Ainsi, Mme [V] Maître veuve [C] avait connaissance de l’existence et de l’exigibilité de sa créance à hauteur de 91 469,41 euros dès l’acte du 3 décembre 1996 qui a consacré son paiement et la transmission de la créance par subrogation, elle a tenté d’agir en l’invoquant en 2012, de sorte que le délai dont elle disposait pour agir en recouvrement de cette créance a commencé alors à courir. Le point de départ, ainsi que justement retenu par le premier juge, ne peut être reporté au jour où une décision de justice a consacré le caractère personnel de cette créance, soit la date de l’arrêt du 21 février 2018, quand bien même une décision antérieure a pu, indûment, admettre une créance de Mme [U] [C] envers l’indivision avant d’être réformée.
Ainsi, la prescription du droit de recouvrement par Mme [V] Maître veuve [C] de sa créance contre M. [O] [G] était manifestement acquise bien avant son décès, au plus tard le [Date décès 3] 2013, par l’application combinée des dispositions de l’ancien article 2262 du code civil, fixant une prescription trentenaire, et des dispositions transitoires de la loi du 17 juin 2008 réformant la prescription, de sorte que Mme [U] [C] ne peut se prévaloir de plus de droit que son de cujus.

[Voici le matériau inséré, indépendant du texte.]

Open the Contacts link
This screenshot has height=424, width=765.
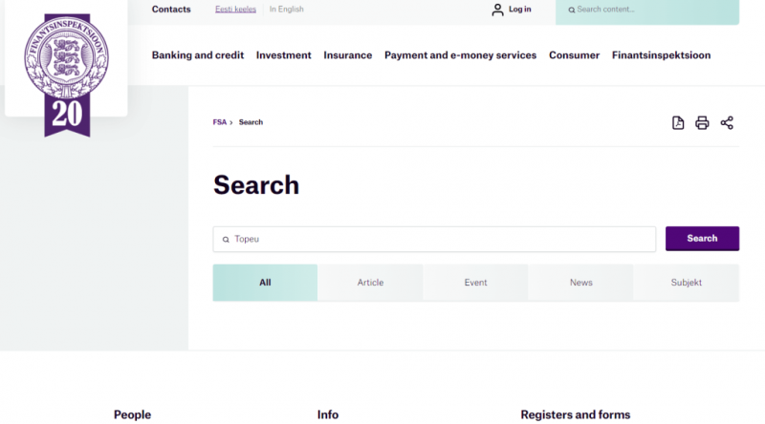pos(171,10)
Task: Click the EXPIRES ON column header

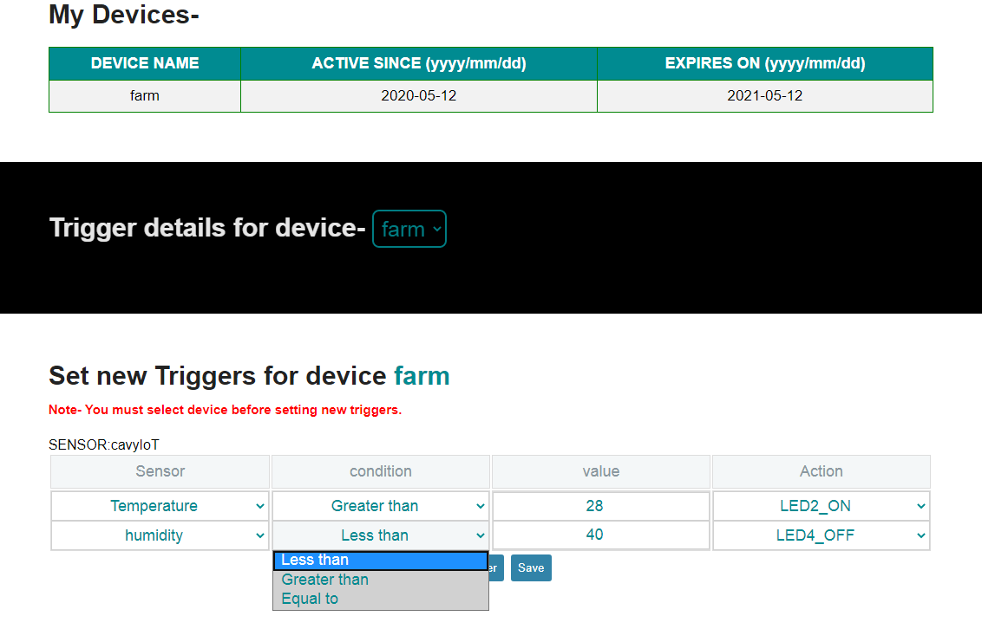Action: point(764,63)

Il ne saurait davantage être soutenu que 'l’ensemble des procédures diligentées’ depuis 2010, au demeurant entre Mme [U] [C] et M. [O] [G] dans le cadre de la liquidation de leurs intérêts patrimoniaux, et non entre Mme [V] Maître veuve [C] et M. [O] [G], ait pu avoir un quelconque effet interruptif, étant observé que l’opposition à partage, dont la main levée a été très rapidement prononcée, n’a pu produire un tel effet, étant un acte conservatoire.

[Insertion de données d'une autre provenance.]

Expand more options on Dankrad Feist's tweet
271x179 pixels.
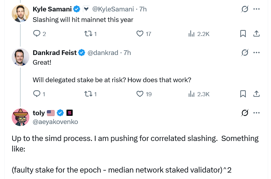256,53
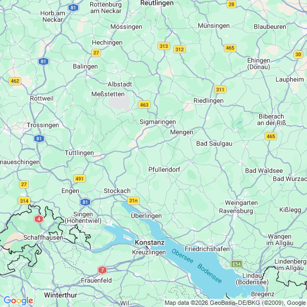Click the yellow 31n road marker
Image resolution: width=307 pixels, height=307 pixels.
point(133,201)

C’est donc à bon droit que le juge de la mise en état a déclaré l’action de Mme [U] [C] prescrite et donc irrecevable, sans qu’il y ait lieu d’examiner la deuxième cause d’irrecevabilité invoquée à titre subsidiaire par M. [O] [G]. L’ordonnance entreprise doit être intégralement confirmée.

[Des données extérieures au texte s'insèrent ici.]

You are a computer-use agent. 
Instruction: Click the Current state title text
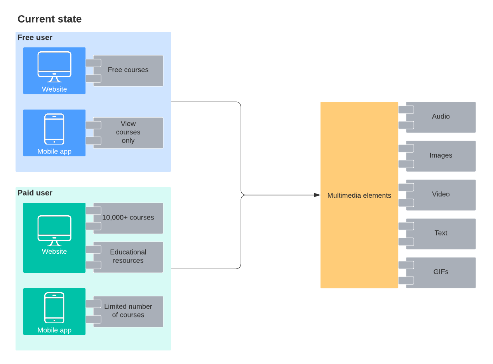coord(49,19)
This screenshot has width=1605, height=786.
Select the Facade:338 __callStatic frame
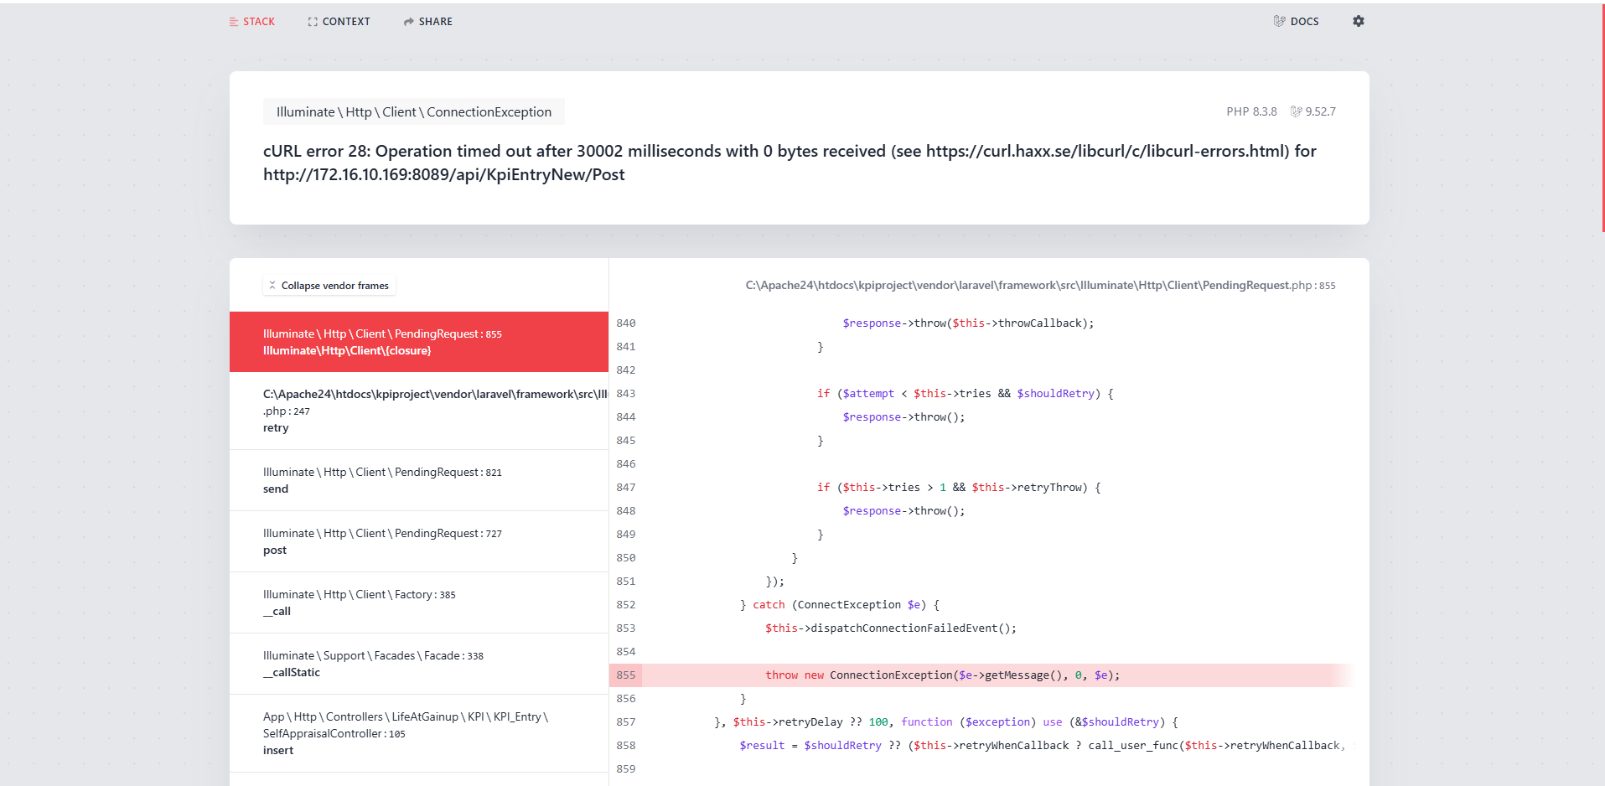(x=418, y=664)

Sur l’article 700 du code de procédure civile et les dépens
Mme [U] [C], qui succombe au litige, supportera les dépens de première instance et d’appel. En outre, l’indemnité à laquelle elle a été condamnée en première instance au titre des frais irrépétibles sera confirmée, et, une indemnité supplémentaire de 3 000 € sera mise à sa charge au bénéfice de M. [O] [G], sur le fondement de l’article 700 du code de procédure civile, en considération de l’équité et de la situation économique respectives des parties.
-6-
PAR CES MOTIFS
La cour,
Confirme l’ordonnance entreprise en toutes ses dispositions soumises à la cour,
Y ajoutant :
Condamne Mme [U] [C] au paiement des dépens, qui seront recouvrés conformément aux dispositions de l’article 699 du code de procédure civile,
Condamne Mme [U] [C] à payer à M. [O] [G] la somme de 3 000 euros sur le fondement de l’article 700 du code de procédure civile,
Déboute Mme [U] [C] de sa demande sur ce même fondement.